*TASK GOAL:* Continue the court opinion below on the garage fire subrogation appeal, picking up right after its last sentence.

*READING TEXT:*
──────────
Opinion
No. CA2006-07-168.
May 29, 2007.
Civil Appeal from Butler County Court of Common Pleas, Case No. CV 2005 04 1475.
Shapero Green LLC, Brian Green, Karen Fout, Signature Square II, Beachwood, Ohio, for plaintiff-appellant.
Fiehrer Lane Co., L.P.A., Stephen C. Lane, Elizabeth C. Franks, Hamilton, Ohio, for defendant-appellee.
OPINION
{¶ 1} Plaintiff-appellant, Allstate Insurance Company ("Allstate"), appeals the decision of the Butler County Court of Common Pleas granting summary judgment to a landlord on the insurance company's claim for subrogation for losses from a garage fire allegedly caused by a faulty refrigerator.
{¶ 2} Allstate's insured, Jeffrey A. Combs ("tenant"), rented a house with acreage and a detached garage from defendant-appellee, Clark Henry ("landlord"). The tenant held a renter's insurance policy through Allstate.
We have not been provided with a copy of the insurance policy or subrogation agreement between Allstate and the tenant. Finding no objection, we will presume the relationship for purposes of this appeal.
{¶ 3} According to the deposition testimony of the tenant, a refrigerator was located in the basement, unplugged, with doors ajar, when the tenant rented the property. The tenant testified that the landlord's agent told him the refrigerator came with the house. The tenant indicated that he told the landlord's agent that the interior portion of the refrigerator was full of cat hair. The tenant testified that the agent hired someone to clean the refrigerator, but the tenant indicated that the cleaning person refused to clean it. The tenant told the landlord's agent the tenant would buy a refrigerator to use in the kitchen instead.
It is not clear the source of the statements about the cleaning person or her alleged refusal to clean the refrigerator, but no one objected to this testimony in the tenant's deposition or its consideration for purposes of summary judgment.
──────────
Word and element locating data
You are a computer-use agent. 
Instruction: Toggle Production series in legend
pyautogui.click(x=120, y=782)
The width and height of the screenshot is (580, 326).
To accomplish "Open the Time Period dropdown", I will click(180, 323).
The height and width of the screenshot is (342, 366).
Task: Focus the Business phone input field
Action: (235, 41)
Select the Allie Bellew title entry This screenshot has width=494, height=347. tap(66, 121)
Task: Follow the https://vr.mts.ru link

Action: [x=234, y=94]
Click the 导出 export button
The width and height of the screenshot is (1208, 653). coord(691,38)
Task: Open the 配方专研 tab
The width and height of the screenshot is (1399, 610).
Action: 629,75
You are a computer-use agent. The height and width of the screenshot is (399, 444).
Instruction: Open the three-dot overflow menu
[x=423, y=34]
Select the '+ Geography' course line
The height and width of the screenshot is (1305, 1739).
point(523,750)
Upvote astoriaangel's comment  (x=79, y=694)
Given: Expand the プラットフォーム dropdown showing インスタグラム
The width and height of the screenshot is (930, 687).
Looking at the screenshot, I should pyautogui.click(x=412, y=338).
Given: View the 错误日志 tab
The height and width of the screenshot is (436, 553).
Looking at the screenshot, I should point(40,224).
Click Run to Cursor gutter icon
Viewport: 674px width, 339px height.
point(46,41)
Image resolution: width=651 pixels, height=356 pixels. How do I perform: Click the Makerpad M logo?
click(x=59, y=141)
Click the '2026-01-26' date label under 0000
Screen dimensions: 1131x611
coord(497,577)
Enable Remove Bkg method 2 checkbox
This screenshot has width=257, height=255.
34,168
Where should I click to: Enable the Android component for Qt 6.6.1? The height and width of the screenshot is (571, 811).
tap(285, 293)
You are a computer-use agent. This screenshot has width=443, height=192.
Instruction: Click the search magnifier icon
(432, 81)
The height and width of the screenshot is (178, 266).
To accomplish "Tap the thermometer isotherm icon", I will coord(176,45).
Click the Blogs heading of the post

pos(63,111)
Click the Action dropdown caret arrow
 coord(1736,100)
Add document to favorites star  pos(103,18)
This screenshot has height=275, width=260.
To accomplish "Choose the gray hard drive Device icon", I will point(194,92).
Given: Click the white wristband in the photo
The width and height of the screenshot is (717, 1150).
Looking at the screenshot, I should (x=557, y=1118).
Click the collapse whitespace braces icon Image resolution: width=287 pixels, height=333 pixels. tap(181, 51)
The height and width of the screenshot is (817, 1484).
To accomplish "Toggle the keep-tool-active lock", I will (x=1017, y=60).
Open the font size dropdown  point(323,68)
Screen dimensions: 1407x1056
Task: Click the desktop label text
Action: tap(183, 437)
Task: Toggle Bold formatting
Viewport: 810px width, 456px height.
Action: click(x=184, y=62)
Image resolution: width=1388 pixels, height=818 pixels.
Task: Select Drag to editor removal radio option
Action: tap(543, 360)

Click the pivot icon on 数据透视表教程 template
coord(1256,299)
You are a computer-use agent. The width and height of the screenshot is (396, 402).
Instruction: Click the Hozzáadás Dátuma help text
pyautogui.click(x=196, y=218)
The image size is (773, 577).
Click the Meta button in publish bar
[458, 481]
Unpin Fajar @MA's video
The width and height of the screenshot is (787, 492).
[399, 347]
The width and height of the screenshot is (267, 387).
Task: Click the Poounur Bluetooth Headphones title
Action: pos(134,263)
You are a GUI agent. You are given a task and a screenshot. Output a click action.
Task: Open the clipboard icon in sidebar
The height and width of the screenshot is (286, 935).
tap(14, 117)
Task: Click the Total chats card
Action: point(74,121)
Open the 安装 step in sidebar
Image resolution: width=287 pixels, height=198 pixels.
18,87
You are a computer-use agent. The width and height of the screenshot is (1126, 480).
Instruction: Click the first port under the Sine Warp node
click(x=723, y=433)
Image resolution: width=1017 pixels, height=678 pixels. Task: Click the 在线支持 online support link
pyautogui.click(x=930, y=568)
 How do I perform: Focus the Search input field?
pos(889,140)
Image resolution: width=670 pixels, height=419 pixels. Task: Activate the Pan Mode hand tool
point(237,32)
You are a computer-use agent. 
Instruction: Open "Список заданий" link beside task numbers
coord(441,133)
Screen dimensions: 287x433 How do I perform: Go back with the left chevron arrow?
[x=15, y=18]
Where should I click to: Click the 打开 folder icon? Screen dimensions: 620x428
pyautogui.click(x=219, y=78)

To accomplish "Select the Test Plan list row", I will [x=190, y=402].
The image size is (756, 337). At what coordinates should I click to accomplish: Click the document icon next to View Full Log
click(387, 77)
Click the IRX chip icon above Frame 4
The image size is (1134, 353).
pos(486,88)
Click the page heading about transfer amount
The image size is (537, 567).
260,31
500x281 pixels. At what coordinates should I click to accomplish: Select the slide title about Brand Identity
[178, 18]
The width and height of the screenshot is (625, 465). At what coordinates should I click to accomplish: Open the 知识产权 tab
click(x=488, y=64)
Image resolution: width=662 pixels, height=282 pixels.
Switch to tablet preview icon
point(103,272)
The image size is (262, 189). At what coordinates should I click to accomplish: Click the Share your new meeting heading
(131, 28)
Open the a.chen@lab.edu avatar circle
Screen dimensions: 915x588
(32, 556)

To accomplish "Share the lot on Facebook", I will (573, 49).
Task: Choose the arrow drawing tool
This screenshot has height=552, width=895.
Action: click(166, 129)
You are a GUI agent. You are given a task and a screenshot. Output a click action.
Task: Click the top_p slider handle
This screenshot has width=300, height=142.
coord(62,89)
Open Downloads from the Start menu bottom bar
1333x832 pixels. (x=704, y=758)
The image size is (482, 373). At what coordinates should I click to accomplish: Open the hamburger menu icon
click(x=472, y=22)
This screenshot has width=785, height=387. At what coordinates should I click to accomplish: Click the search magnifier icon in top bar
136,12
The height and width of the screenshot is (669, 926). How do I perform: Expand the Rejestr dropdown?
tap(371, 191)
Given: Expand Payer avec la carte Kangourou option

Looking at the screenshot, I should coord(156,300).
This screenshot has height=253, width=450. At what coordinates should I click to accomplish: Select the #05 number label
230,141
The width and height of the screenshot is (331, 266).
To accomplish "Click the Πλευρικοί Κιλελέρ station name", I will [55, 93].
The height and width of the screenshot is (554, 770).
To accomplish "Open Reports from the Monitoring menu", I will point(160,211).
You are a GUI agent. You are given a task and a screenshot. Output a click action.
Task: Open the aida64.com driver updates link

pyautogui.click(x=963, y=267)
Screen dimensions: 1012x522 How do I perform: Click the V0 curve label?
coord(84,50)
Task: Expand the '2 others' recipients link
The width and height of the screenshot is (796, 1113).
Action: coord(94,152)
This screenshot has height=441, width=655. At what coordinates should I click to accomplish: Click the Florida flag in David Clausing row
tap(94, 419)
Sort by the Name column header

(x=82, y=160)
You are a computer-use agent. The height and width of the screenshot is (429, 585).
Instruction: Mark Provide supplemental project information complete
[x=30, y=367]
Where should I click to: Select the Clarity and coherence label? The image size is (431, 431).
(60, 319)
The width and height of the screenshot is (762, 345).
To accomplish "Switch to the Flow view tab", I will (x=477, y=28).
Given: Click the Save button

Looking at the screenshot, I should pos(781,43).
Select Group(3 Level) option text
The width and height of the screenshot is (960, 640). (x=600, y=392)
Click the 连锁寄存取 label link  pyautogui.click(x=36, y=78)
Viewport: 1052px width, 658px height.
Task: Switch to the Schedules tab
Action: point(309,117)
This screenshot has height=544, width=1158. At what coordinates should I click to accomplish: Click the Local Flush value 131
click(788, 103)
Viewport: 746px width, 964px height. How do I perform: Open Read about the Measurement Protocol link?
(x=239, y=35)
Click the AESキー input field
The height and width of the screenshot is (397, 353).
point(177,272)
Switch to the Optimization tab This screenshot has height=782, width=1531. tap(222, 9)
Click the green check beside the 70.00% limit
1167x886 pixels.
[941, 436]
──────────
*THE RESULT:*
{¶ 4} The refrigerator remained in the basement unused for more than a year until the tenant told the landlord's agent that he planned to move the refrigerator from the basement to a detached garage for use during a Fourth of July party in 2004. The tenant moved the refrigerator and kept it operating in the garage until a fire destroyed the detached garage, its contents and other personal property immediately adjacent to the garage on September 21, 2004.
{¶ 5} Allstate paid the tenant approximately $11,399 under the renter's insurance policy and filed a complaint to recover from the landlord the amount it paid to the tenant. Allstate alleged in its complaint that the refrigerator supplied by the landlord caused the fire and ensuing loss.
{¶ 6} The landlord filed a motion for summary judgment. Allstate responded, in part, by presenting an affidavit of its expert witness, who opined that the fire was caused by an electrical malfunction in the refrigerator. The trial court granted the landlord's motion for summary judgment. Allstate appealed, setting forth one assignment of error for our review.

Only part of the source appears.